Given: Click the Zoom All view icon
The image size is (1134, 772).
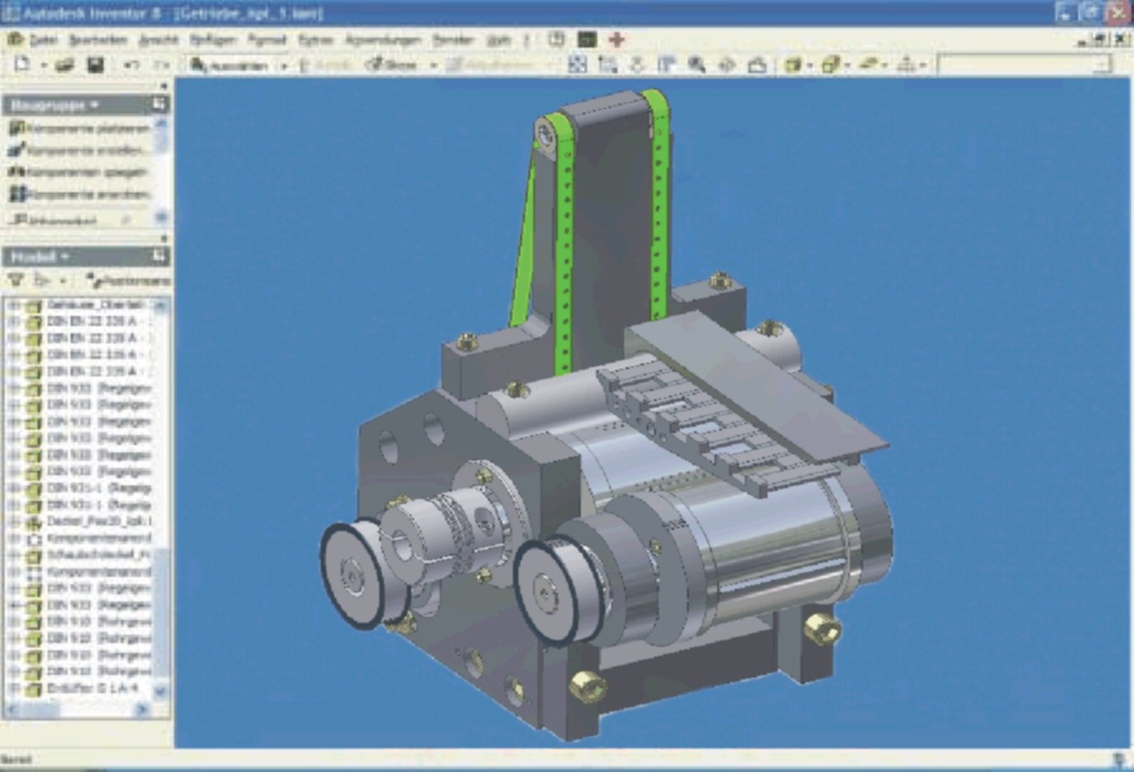Looking at the screenshot, I should pyautogui.click(x=576, y=65).
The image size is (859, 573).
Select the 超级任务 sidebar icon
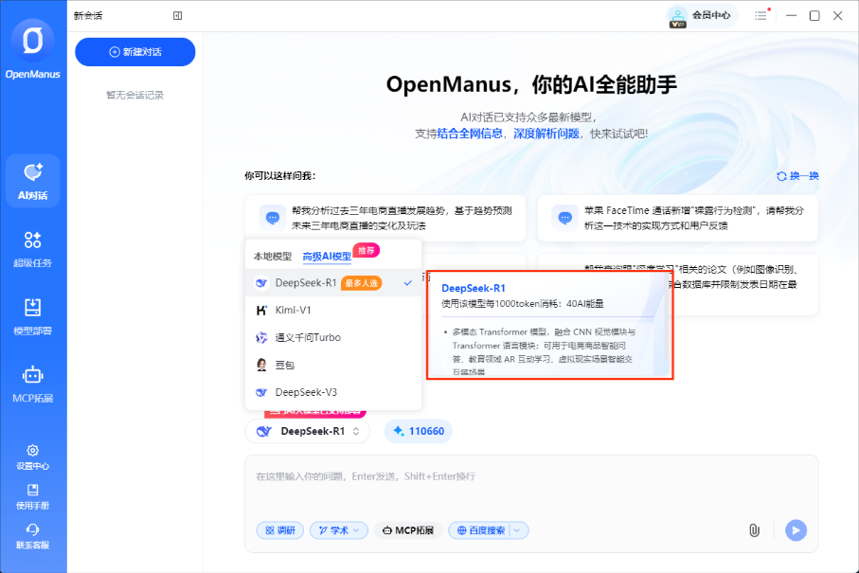point(32,248)

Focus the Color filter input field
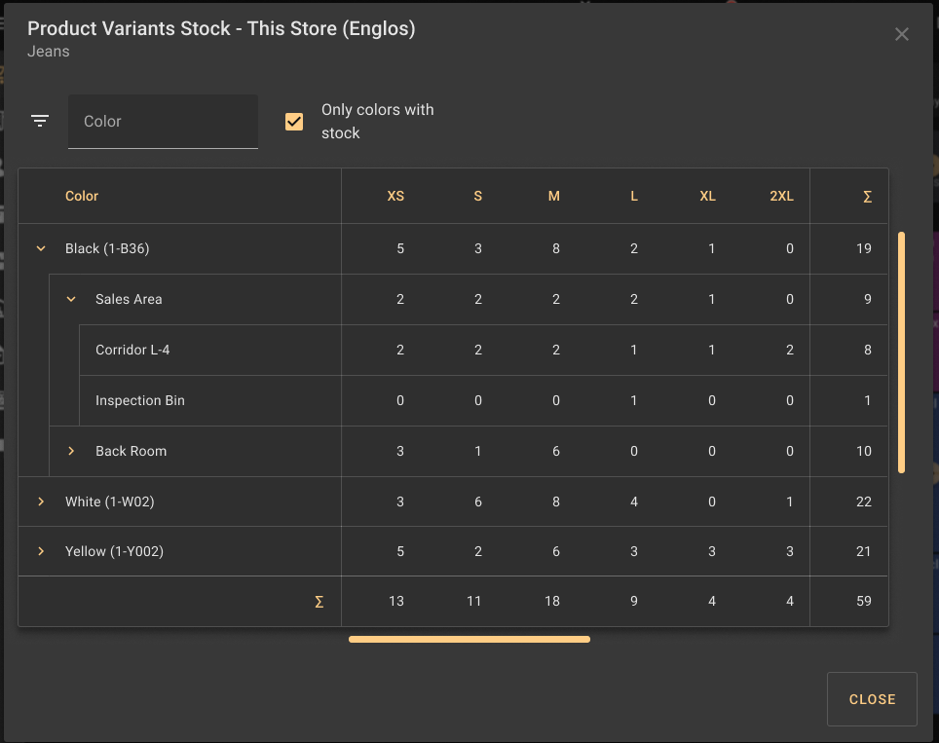point(163,122)
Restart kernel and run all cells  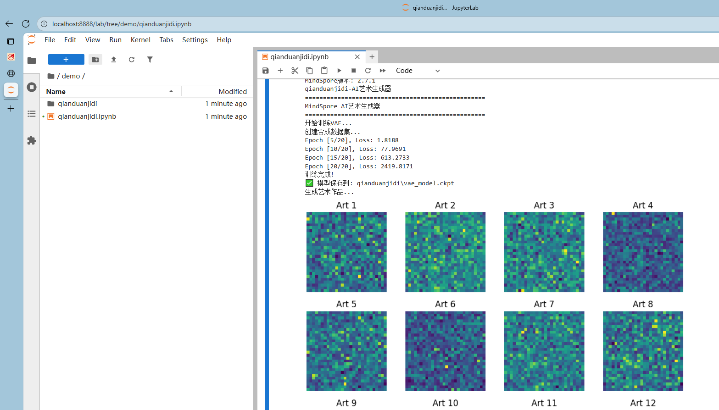point(382,71)
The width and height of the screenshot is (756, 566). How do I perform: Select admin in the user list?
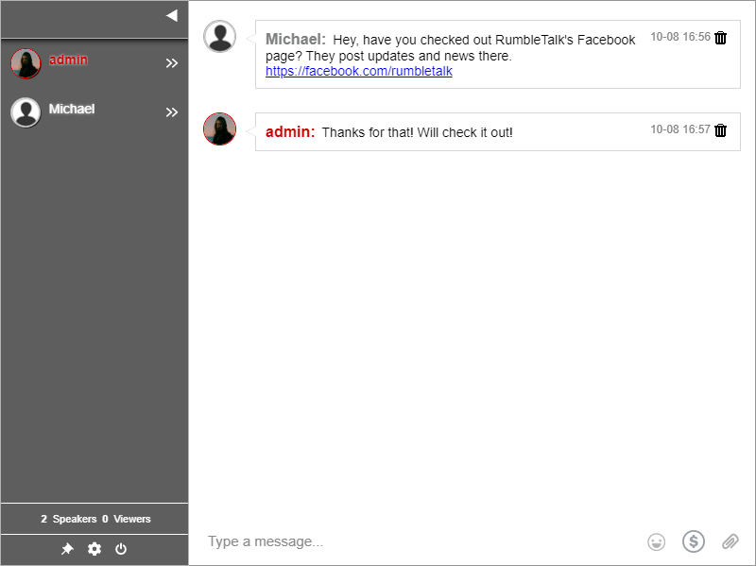(x=68, y=60)
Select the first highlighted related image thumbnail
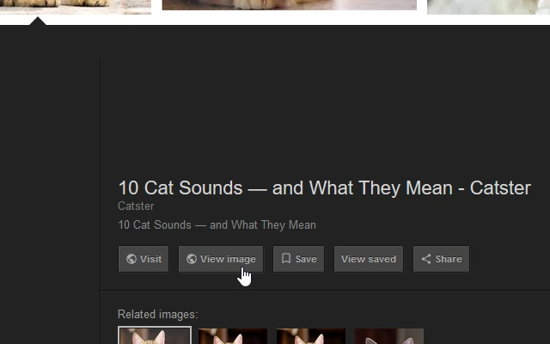 (155, 335)
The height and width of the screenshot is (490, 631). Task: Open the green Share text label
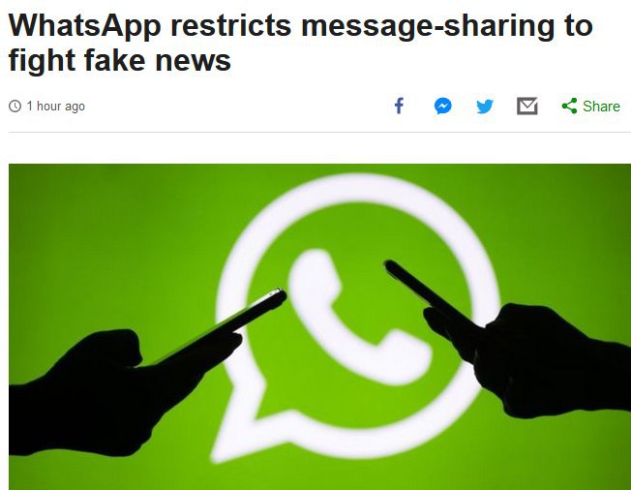pyautogui.click(x=601, y=107)
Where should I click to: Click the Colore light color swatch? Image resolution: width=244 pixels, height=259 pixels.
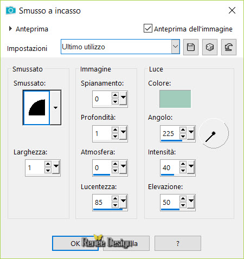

━━━━━━━━━━━━━━━━

(Exercise objective) Beginning with the line that holds "The height and" and continuing to the end of the entries above, set down each line exactly, both ends included; include no pictures.

(Solution below)
The height and width of the screenshot is (490, 631). Task: Open the green Share text label
pyautogui.click(x=601, y=107)
Where should I click to: Click the Colore light color swatch? Image resolution: width=244 pixels, height=259 pixels.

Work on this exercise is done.